Tickets to the free festival are officially all allocated, but you can still watch the likes of Doowap, Kwesta, Cassper Nyovest, Shekhinah, Babes Wodumo, Black Motion, Lady Zama and more online. Doowap will be on the decks on both Saturday and Sunday.

“I heard the new Polo Vivo is specifically for South Africa and it’s a car that gives back to South Africa for always supporting it, so I decided that that would be the inspiration to make a fully South African play list,” the DJ tells me over mint and corn spring rolls.

“Gqom, right now, is my favourite genre and it’s getting big overseas, so I’m going to play a lot of gqom and I’m going to mix in kwaito because kwaito is one of my biggest inspirations. I want to add a bit of that. I will also mix in some future kwaito – that’s people like Moonchild.

“I always dance during my sets. I’m Swati, so I try to incorporate the Nguni tribe in everything, including the skirts and beads I wear when performing. I always dance, but, eish, the dancing is getting a bit tough,” she draws out the “tough” and does a slight shimmy as if she’s shaking the thought off her shoulders.

“I never keep the same set, so I always need new dances for new songs,” Doowap adds, “but my favourite dancer, Taryn Boom Boom, is in France right now, at Paris Fashion Week with Die Antwoord. I’m super happy for her, but that means we’re not going to be able to dance together this weekend.”

The 20-something creative has made it her mission to push her boundaries and never settle for the same as everyone else. As a kid, her father “was always about doing things completely different from the norm and always said ‘never, ever, ever work for anyone. Be your own businesswoman.’ ”

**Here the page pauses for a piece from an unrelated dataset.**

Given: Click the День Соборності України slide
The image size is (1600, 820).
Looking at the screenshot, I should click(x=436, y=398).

This mentality allowed her to unapologetically express herself. A gifted springboard diver, as a teenager, Doowap was awarded a scholarship to study in Canada and then in the UK.

It was during a dark period, while living in London, that she missed her opportunity to actually achieve her then-dream: to compete in the Olympics.

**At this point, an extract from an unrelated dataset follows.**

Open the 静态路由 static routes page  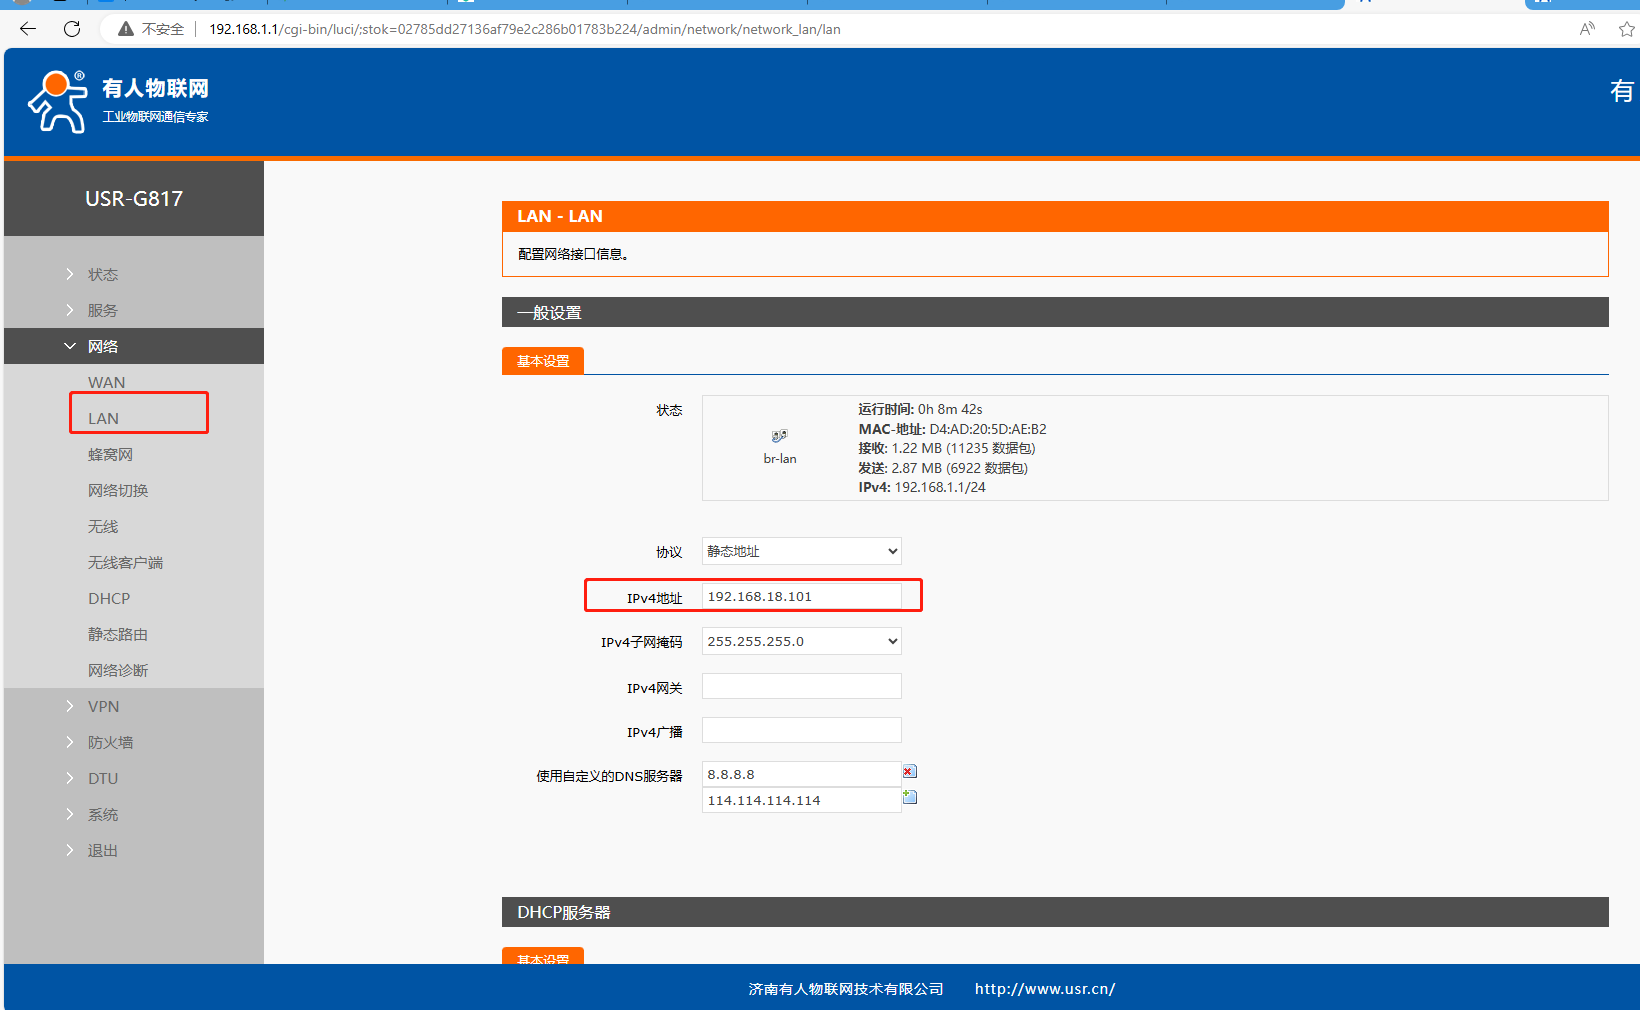(118, 634)
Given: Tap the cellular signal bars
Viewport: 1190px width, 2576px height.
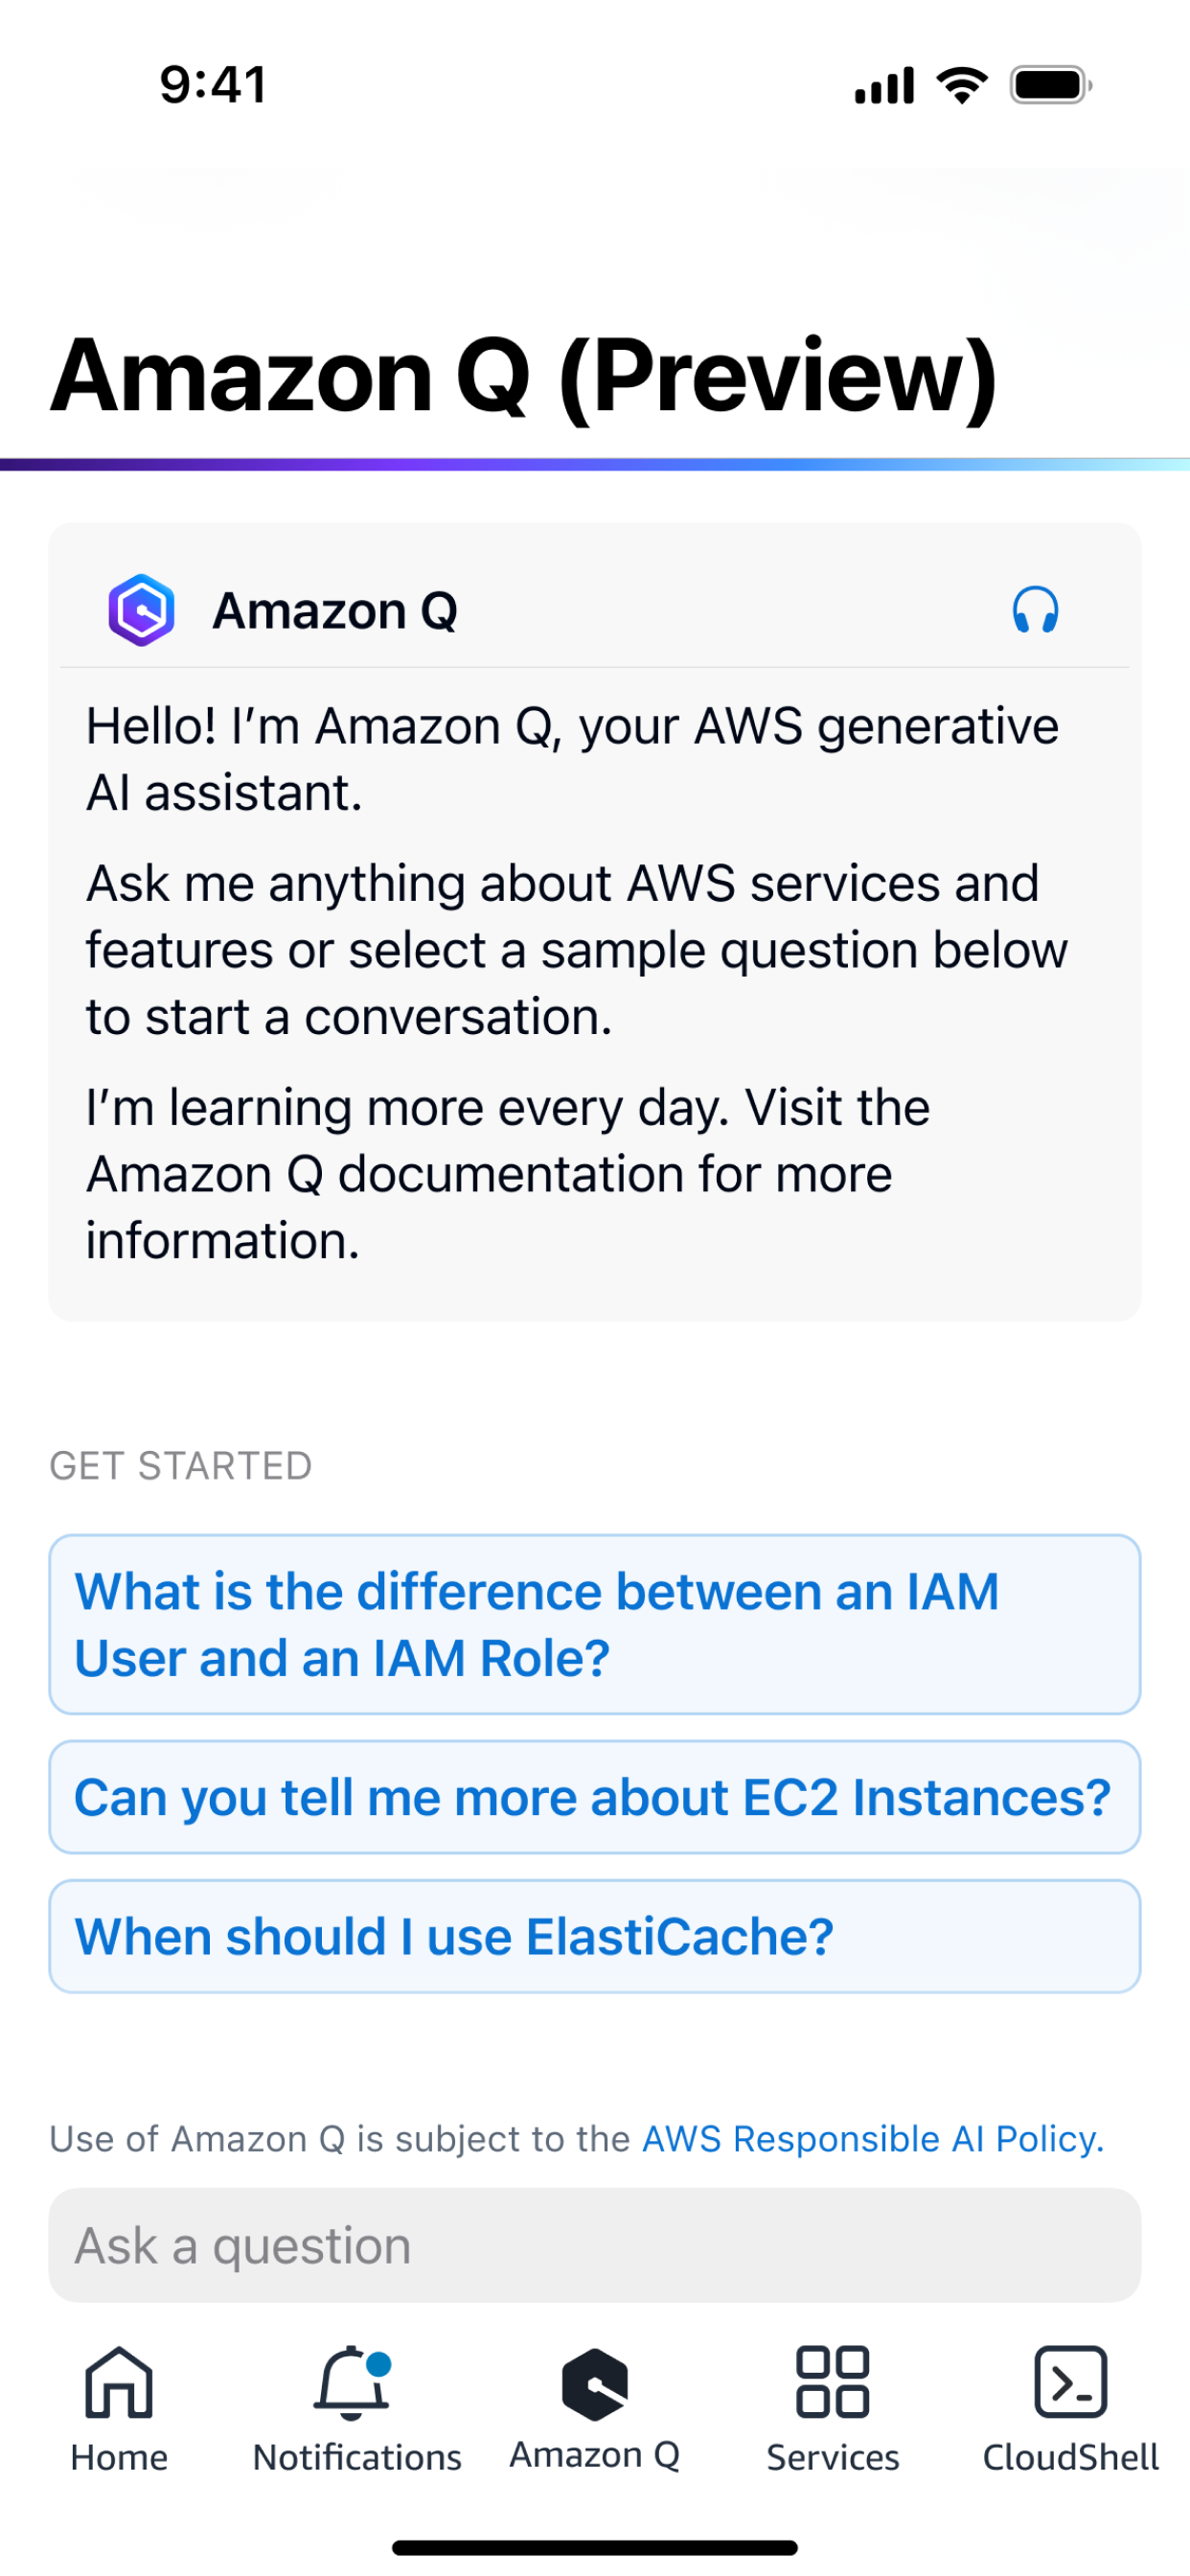Looking at the screenshot, I should click(884, 86).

So she returned to South Africa, found herself again and decided to study sound engineering as well as learn how to DJ on the side. Her very first gig – at Roxy’s in Melville – didn’t quite go how she expected.

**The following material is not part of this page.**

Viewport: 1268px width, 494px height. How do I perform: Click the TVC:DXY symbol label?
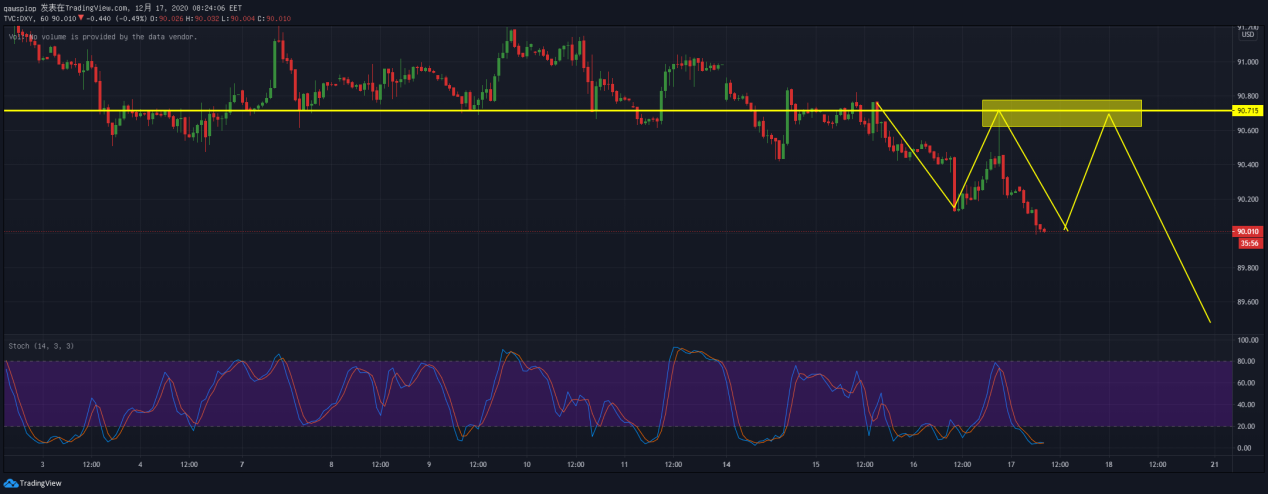22,17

It went better: a YFM employee offered her a job as a DJ on the station. She left after three years and was glad to shed the dubstep label that had been thrust onto her brand.

“Dubstep was maybe a vibe in 2008,” Doowap says as she rolls her eyes.

“I also think that radio is so long ago. If you go anywhere in the world and ask: ‘What’s the best station here,’ they’re not going to say 99-point-what-what.

“They’re going to say: ‘www.’ It’s all online. I started bassperation radio on Soundcloud. I do want to have my own online show but I need sponsors.”

Doowap is also slowly working on creating her own music, so perhaps when the second #Vivonation rolls around, she will not only be on the decks, we’ll also hear her vocals.